_SELECTED EXTRACT_
= Area code 284 =

Telephone area code for the British Virgin Islands

Area code 284 is the telephone area code in the North American Numbering Plan (NANP) for the British Virgin Islands (BVI). The numbering plan area (NPA) was created in a split of the Caribbean numbering plan area (area code 809) on 1 October 1997. A permissive dialing period, during which the old area code could still be dialed, ended on 30 September 1998. Existing central office codes and line numbers were unaffected by the change of area code. New exchanges established after the in-service date, were required to be dialed with the new area code.

The digit sequence 284 spells BVI on the alphanumeric telephone keypad.

Within the British Virgin Islands, the seven digits are dialed for local calls. For calls from other NANP countries to the British Virgin Islands, the dialing sequence is 1 NPA-XXX-XXXX, where 1 is the NANP trunk access code.

_AVAILABLE DATA_

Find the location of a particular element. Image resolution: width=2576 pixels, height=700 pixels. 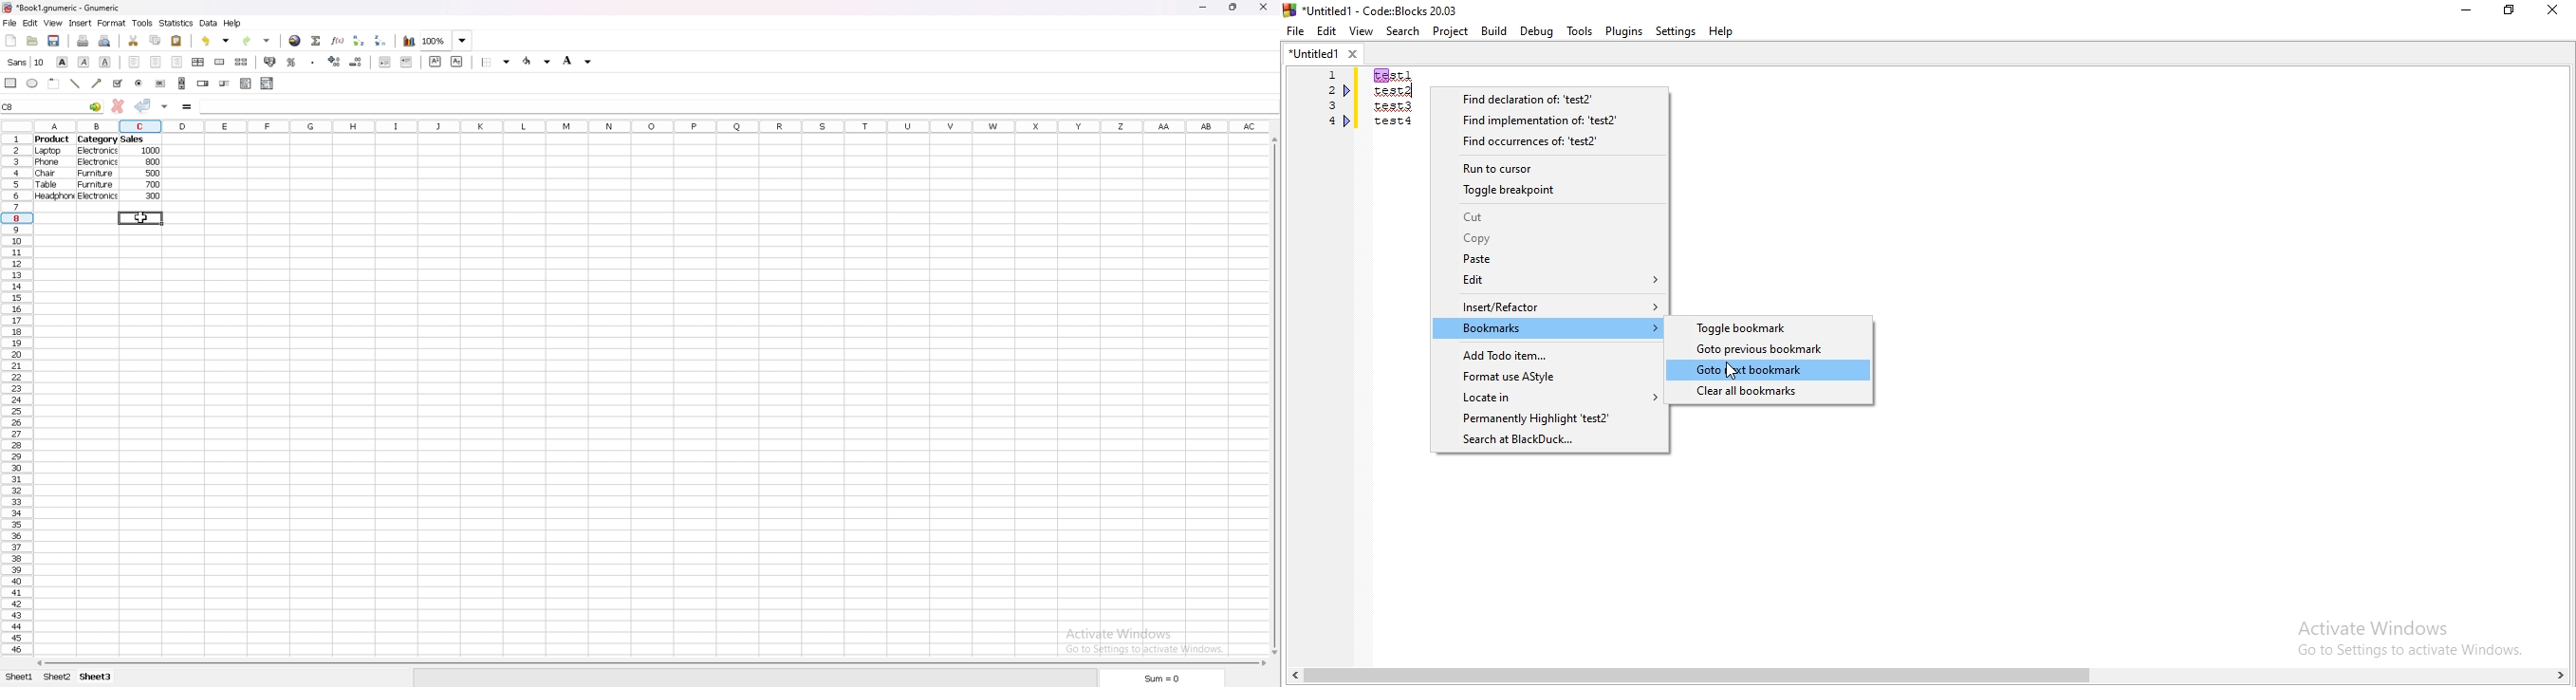

bold is located at coordinates (64, 62).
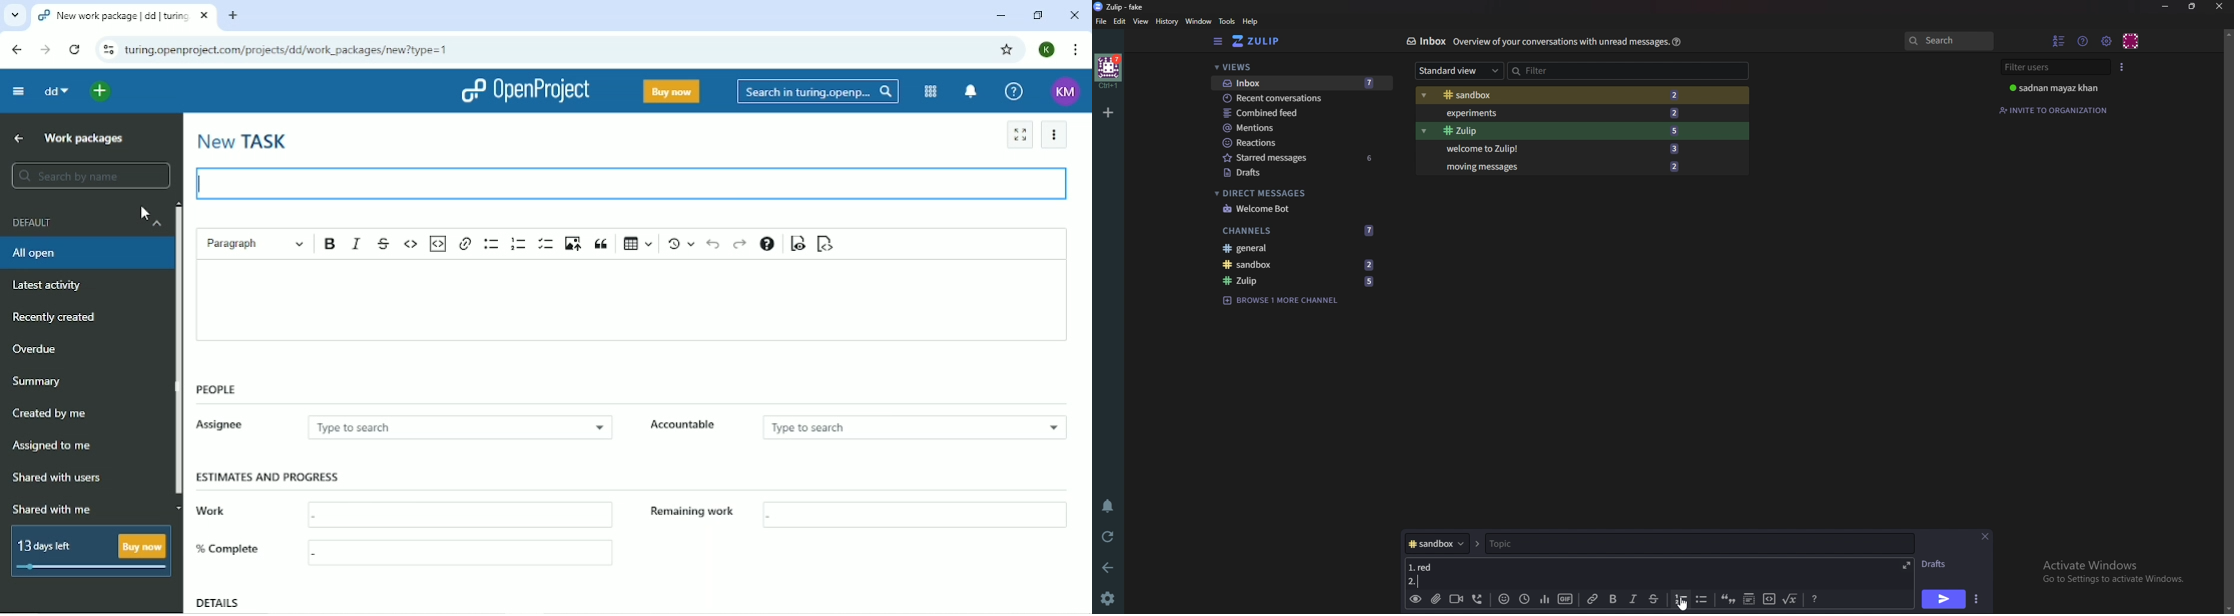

_WORK TO BE COMPLETED_
Answer from the text on area code 284:
(a) On what date was the numbering plan area for 284 created?
(b) What does the digit sequence 284 spell on the alphanumeric telephone keypad?
(c) How many digits are dialed for local calls within the British Virgin Islands?
The listing plays no part here.

_COMPLETE OUTPUT_
(a) 1 October 1997
(b) BVI
(c) Seven